__REQUIREMENT__:
Please copy the listing below word for word, leaving out the pictures.
** start **
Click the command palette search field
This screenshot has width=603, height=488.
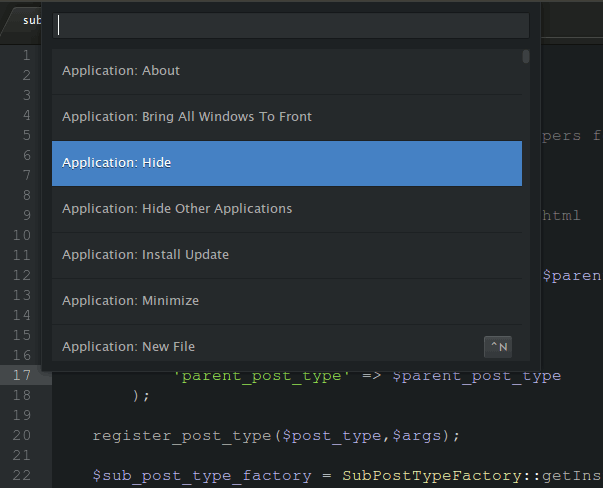click(x=290, y=26)
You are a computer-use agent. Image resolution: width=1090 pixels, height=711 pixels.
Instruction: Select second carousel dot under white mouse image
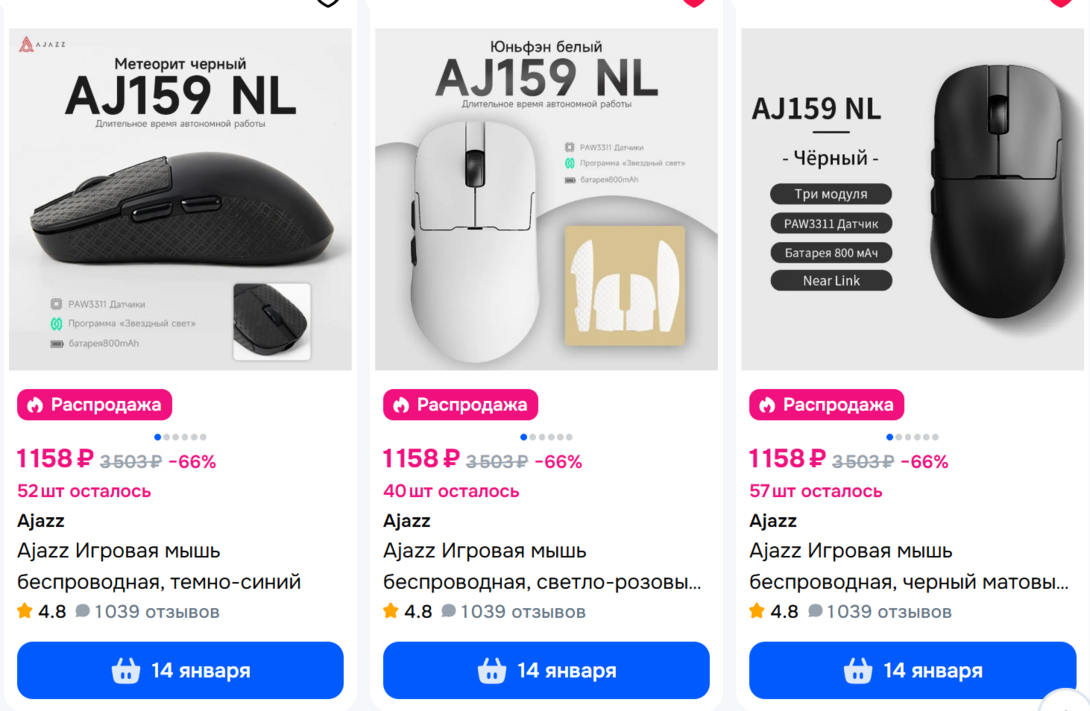[532, 437]
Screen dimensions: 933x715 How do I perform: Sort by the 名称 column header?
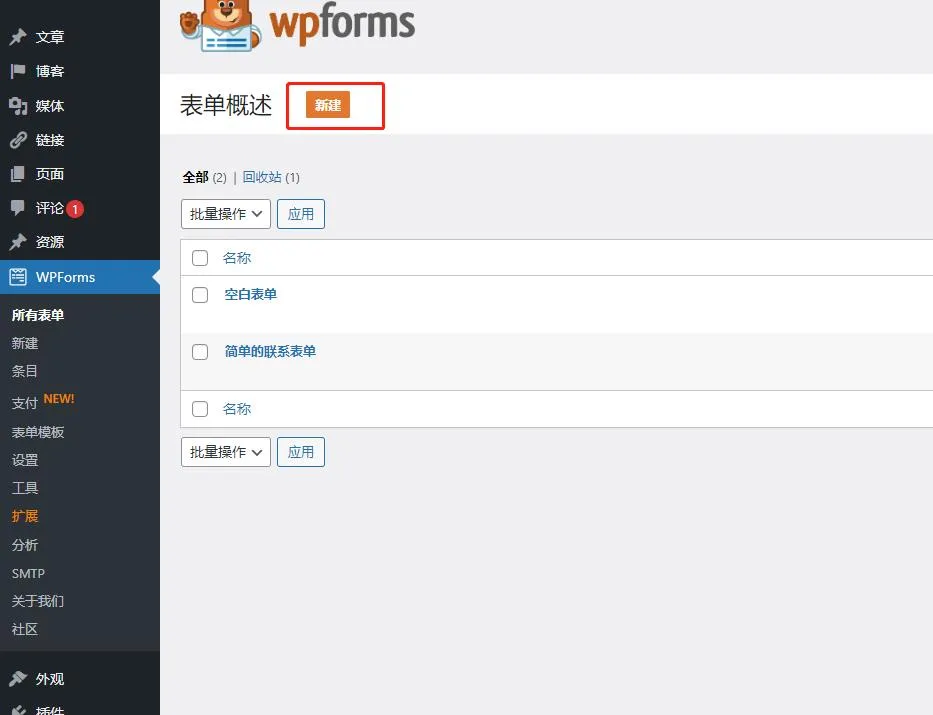[237, 258]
** end **
__RESULT__:
Click the command palette search field
This screenshot has width=603, height=488.
click(x=290, y=26)
You are a computer-use agent. Image resolution: width=1090 pixels, height=711 pixels.
Instruction: Select second carousel dot under white mouse image
[532, 437]
Screen dimensions: 933x715 How do I perform: Sort by the 名称 column header?
[237, 258]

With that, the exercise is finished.